Text segment →
Wilco had played in San Antonio twice before, but it had been more than 10 years since the last time (and more than 20 since an opening set for Sheryl Crow) so it wasn't clear what to expect in terms of turnout. The relatively new Tobin Center, which transformed the city's old Municipal Auditorium into a state-of-the-art live performance venue that holds just shy of 1,800 in its seated configuration, is a pretty dramatic-looking room with its three wide horseshoe-shaped balconies. It's perhaps more suitable for the ballet or opera than a rock concert, but did apparently nearly sell out for Wilco's show. And although there were plenty of empty seats during Margaret Glaspy's opening set and even right up until Wilco came on, the room eventually filled up nicely.


After the sitting-standing dichotomy (fiasco?) the previous evening in Austin, the stage was set for a repeat when most of the audience remained seated through the first two songs. But once the band kicked into Art Of Almost, it was almost as if a collective light bulb clicked on and just about everyone rose to their feet and remained standing the rest of the night. Crowd dynamics are always somewhat mysterious, at least to me, but thankfully on this night the sit-stand debate was quickly rendered moot.


The somber news of the day nevertheless accounted for a relatively subdued start, and after passing up a couple of opportunities to say something —a couple of times early on someone in the crowd would yell words of thanks or support and Jeff would almost verbally respond but then simply doff his hat or give a small wave — it occurred to me that perhaps Jeff might not say anything at all. It took almost half the show for him to finally address the crowd, until just before California Stars, but then the words flowed at least for a little while.

Stored data →
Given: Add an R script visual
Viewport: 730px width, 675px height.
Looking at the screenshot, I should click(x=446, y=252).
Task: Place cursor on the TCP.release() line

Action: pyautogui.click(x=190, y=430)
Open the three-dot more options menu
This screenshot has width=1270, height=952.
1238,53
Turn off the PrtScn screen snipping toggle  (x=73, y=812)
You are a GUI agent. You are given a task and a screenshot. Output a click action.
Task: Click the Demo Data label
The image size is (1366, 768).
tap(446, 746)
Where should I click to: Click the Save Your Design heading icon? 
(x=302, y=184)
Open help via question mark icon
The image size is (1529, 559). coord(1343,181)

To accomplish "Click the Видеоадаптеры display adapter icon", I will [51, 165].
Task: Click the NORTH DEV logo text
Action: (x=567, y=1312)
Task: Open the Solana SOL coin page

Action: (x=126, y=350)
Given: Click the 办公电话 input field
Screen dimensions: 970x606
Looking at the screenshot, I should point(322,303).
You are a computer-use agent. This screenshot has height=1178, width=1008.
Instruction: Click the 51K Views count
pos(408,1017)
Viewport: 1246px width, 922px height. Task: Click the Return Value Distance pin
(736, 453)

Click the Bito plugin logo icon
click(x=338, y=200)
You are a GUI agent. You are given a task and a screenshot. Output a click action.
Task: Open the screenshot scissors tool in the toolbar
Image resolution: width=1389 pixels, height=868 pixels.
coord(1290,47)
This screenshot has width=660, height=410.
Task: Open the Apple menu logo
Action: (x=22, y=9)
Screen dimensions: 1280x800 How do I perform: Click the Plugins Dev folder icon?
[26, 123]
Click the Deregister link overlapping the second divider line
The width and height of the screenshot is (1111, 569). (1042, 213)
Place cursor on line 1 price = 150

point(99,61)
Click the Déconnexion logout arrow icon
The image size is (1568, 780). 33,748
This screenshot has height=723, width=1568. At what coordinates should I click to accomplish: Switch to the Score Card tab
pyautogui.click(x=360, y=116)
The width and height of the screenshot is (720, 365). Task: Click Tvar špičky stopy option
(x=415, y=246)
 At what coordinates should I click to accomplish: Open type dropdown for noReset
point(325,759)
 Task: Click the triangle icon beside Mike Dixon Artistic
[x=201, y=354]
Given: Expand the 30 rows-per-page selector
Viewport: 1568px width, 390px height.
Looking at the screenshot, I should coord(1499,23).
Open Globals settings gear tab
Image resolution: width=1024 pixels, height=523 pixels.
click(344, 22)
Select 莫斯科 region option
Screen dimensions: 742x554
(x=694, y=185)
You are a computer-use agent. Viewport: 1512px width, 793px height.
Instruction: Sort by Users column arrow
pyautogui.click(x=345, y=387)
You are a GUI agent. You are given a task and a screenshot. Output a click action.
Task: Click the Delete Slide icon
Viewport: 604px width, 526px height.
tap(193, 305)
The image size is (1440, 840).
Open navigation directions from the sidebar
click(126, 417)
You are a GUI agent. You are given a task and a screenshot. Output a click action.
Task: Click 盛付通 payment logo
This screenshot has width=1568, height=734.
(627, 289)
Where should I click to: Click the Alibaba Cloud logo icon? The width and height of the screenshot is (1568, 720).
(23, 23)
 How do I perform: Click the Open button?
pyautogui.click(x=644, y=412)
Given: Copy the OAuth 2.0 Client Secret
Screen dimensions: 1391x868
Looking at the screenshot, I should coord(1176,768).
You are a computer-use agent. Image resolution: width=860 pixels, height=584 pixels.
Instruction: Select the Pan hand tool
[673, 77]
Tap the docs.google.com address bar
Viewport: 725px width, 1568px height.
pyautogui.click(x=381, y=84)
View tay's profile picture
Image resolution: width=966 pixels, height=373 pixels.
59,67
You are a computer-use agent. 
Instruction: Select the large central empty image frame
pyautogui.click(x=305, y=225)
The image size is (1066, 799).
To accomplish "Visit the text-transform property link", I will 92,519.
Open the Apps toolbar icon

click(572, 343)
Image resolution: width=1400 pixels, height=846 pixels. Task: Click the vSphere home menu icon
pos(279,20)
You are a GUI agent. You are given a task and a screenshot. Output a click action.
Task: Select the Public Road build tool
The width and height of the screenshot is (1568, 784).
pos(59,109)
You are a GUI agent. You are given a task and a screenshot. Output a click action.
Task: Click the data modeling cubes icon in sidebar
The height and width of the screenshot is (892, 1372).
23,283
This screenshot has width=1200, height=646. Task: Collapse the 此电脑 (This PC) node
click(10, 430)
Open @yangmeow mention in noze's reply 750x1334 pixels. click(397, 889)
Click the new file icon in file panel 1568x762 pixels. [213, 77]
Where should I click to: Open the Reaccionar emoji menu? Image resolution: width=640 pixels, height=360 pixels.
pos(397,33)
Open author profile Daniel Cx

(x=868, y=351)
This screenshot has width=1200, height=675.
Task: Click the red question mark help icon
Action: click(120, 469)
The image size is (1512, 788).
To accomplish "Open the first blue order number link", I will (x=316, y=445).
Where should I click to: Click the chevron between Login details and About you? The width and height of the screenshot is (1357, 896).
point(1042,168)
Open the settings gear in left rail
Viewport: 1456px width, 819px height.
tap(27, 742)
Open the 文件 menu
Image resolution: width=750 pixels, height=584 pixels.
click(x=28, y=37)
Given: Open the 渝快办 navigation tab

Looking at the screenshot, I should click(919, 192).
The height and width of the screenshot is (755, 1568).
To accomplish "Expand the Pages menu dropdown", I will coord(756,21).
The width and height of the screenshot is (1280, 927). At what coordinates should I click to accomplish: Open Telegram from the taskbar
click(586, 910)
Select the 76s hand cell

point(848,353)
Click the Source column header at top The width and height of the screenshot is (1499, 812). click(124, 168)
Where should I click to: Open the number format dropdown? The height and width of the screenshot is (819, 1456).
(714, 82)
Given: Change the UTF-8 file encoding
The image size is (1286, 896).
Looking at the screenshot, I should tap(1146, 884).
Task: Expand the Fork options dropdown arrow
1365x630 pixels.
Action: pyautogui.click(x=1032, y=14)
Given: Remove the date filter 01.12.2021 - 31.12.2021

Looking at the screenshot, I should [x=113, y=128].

Task requirements →
Could you write out the concert review again, starting at "Wilco had played" and stopping after "filled up nicely.", and swap "room" for "hall"? The records come from a separate source.

Correct result →
Wilco had played in San Antonio twice before, but it had been more than 10 years since the last time (and more than 20 since an opening set for Sheryl Crow) so it wasn't clear what to expect in terms of turnout. The relatively new Tobin Center, which transformed the city's old Municipal Auditorium into a state-of-the-art live performance venue that holds just shy of 1,800 in its seated configuration, is a pretty dramatic-looking hall with its three wide horseshoe-shaped balconies. It's perhaps more suitable for the ballet or opera than a rock concert, but did apparently nearly sell out for Wilco's show. And although there were plenty of empty seats during Margaret Glaspy's opening set and even right up until Wilco came on, the hall eventually filled up nicely.